This year's NEC Classic Motor Show was overwhelming but brilliant

PETER Capaldi probably should have landed his TARDIS in the middle of one of Britain’s biggest car shows last weekend.

The National Exhibition Centre might be all the way down in Birmingham but it’s also one of the few shows outside the North West good enough to draw in petrolheads in significant numbers.

Even though I’ve only just got back from four very long days at the NEC, I’d urge anyone thinking of going next year to start planning now. One of Britain’s biggest car shows, I’ve discovered, has an annoying knack of corrupting time and space.

For starters, even though the venue itself isn’t an inch bigger than it was 12 months ago this year’s show somehow managed to squeeze an extra 100 cars in, almost all of which were bathed in the unsettling orange glow you only seem to get from 1970s tungsten lighting. The show itself was also populated by thousands of humanoid beings trudging between the Ford Anglias and Triumph Dolomites; they looked and sounded human, but plenty of them had an unerring ability to talk for hours on end about kingpins and trunnion bearings. I should know, because I’m one of them.

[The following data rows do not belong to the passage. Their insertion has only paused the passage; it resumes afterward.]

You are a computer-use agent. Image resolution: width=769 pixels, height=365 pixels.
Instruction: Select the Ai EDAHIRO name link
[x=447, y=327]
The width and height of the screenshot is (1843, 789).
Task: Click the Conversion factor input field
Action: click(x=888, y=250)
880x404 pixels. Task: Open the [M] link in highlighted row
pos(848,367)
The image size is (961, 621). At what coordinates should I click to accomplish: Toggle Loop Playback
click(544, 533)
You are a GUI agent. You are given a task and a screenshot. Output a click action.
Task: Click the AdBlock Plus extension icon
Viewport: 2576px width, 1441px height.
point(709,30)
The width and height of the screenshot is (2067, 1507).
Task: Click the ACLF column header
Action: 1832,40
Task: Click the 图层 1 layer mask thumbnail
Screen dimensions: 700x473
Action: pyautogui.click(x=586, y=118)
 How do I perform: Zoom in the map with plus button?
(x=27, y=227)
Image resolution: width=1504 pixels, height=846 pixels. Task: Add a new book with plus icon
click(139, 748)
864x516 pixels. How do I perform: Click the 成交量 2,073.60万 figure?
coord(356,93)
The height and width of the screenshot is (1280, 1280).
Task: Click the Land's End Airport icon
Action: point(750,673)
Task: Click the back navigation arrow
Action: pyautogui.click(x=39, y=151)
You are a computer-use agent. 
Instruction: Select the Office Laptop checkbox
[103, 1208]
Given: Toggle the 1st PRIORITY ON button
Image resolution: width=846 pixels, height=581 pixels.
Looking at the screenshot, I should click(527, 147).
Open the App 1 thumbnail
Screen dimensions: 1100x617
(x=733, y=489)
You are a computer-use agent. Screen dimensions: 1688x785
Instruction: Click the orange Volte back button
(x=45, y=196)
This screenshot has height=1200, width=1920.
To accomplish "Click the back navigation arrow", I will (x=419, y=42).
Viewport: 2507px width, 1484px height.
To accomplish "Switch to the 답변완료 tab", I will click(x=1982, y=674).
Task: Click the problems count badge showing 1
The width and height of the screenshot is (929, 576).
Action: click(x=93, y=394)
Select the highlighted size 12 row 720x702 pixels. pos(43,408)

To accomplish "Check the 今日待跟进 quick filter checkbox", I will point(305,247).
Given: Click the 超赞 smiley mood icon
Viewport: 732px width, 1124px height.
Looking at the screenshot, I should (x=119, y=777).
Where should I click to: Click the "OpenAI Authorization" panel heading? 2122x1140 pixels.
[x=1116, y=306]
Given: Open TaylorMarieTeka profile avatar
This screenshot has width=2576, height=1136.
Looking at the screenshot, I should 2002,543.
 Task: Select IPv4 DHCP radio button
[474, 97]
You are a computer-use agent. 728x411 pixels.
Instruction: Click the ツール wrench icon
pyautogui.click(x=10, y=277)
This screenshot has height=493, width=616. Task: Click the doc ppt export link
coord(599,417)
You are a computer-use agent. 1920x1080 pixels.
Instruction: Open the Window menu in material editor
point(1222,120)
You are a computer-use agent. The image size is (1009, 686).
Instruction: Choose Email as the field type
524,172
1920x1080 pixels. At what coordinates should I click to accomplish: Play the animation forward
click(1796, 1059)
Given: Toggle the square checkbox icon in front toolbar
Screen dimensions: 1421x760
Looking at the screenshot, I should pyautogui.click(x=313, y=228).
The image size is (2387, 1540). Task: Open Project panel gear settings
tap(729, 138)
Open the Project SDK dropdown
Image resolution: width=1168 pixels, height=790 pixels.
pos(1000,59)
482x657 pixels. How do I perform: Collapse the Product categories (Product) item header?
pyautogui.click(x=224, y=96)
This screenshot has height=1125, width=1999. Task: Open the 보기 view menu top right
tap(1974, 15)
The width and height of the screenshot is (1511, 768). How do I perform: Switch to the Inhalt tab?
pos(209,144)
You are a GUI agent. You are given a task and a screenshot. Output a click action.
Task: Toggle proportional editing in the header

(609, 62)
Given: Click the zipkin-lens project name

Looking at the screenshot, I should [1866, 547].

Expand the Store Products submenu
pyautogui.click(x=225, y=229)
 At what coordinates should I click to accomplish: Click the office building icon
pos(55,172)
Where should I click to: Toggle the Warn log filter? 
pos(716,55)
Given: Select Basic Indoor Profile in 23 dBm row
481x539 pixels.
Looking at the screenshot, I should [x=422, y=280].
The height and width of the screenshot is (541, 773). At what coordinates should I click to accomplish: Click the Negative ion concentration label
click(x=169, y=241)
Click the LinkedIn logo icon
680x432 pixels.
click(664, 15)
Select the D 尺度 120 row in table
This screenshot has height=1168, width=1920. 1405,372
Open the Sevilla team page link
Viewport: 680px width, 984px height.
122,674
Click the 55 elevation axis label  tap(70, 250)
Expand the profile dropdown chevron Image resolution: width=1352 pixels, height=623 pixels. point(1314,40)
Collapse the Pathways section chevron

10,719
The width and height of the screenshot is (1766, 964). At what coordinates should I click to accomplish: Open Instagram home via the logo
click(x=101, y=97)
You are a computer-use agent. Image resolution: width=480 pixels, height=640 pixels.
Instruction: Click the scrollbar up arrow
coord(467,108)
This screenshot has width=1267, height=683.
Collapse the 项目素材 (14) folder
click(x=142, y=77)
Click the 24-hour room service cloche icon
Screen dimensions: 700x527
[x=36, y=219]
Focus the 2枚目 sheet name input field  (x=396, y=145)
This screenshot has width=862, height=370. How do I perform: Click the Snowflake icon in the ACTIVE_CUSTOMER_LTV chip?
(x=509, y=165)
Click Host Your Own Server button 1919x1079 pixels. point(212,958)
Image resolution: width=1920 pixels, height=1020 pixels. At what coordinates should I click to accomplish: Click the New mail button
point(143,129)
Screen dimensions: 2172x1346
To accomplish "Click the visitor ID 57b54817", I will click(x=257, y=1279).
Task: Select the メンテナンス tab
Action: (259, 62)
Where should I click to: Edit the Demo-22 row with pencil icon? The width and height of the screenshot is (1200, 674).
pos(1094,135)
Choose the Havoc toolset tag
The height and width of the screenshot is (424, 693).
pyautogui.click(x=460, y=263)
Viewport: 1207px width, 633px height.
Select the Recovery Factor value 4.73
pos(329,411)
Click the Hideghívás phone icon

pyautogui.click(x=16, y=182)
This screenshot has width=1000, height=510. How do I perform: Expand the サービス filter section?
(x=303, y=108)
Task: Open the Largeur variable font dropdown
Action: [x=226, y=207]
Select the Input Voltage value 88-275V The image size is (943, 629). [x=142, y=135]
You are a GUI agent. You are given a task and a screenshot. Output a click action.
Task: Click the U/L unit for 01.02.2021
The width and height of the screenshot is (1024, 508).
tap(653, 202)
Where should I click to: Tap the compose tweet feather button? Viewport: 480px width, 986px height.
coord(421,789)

Worst of all, however, is that by depriving you of natural light and overloading you with cars to look at the NEC Classic Motor Show completely screws with your perception of time. The show’s eleven halls had the ability to shrink entire ten-hour days into what felt like twenty minutes, and then to spew out all that vacant time into the period you spend queuing for a Subway meal deal outside. 

Three days to look at 1,800 cars in even the briefest of detail just isn’t enough, which is why if you’re planning on going next year – and if you love cars, you really should – get booking those hotel rooms rather than in 11 months’ time. No matter how blistered your feet end up after wandering around those halls, it’s worth it because of what you get to see.

Despite time and space being utterly warped in this alien, orange-tinged landscape I managed to find plenty of cars to fall in love with. There was, for instance, a one-off Rover P6 rebodied by Zagato, a Ford Capri convertible – a car Ford itself never actually produced – and an utterly wonderful Maserati Sebring I desperately wanted to just drive off the stand and take home. 

Best of all, however, was an unrestored Jaguar XK120, which I could have bought had the NEC’s distortive qualities somehow expanded the tenner in my pocket to £57,000. Maybe next year!